In the next week or so, Bailey, one of Maine’s early garlic pioneers, and her husband Lemire, a garlic convert who often gives her a run for the blue ribbon at the Common Ground Fair, will start pulling the bulbs from the ground. Much of the Seven Tree Farm garlic will be sold through Fedco or from the farm directly to other growers as seed garlic, fueling the next season’s worth of what’s becoming a bumper Maine specialty crop. According to the University of Maine Cooperative Extension, about 100 farmers around the state grow garlic. “And that number is increasing,” said the extension’s Dave Fuller, who works with agricultural and non-timber forest products.

This vegetable, which is within the onion genus, was virtually unheard of as a cultivated crop in Maine 30 years ago, back in the days when what garlic meant to Mainers was a box as long as a finger, containing two dry bulbs, wrapped in cellophane. Fuller speculates that maybe some ethnic communities around Waterville were growing it in the 1970s, or back-to-the-landers. (Eliot Coleman says he was, as early as the late ’60s, but he grew spring-planted garlic).
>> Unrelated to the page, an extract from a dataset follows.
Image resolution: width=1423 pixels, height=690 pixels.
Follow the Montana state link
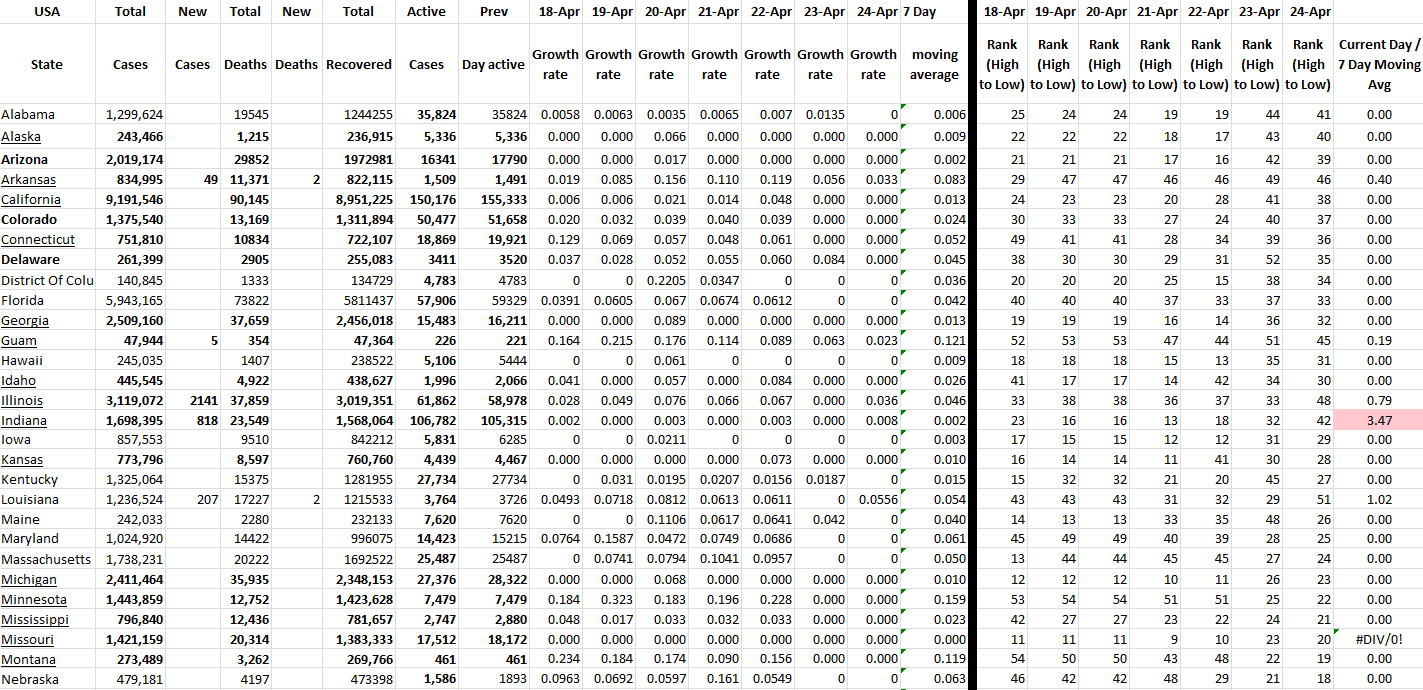(29, 660)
But, Fuller said, “I grew up in Maine in a family of gardeners. And I can tell you that no one that I knew of grew garlic whatsoever.”

It was about three decades ago that Bailey came across some Red Russian seed garlic at the Belfast Coop. She brought it home, planted it and was so won over by her first crop that she wrote an article for the MOFGA newsletter posing the question, why aren’t more people in Maine growing garlic?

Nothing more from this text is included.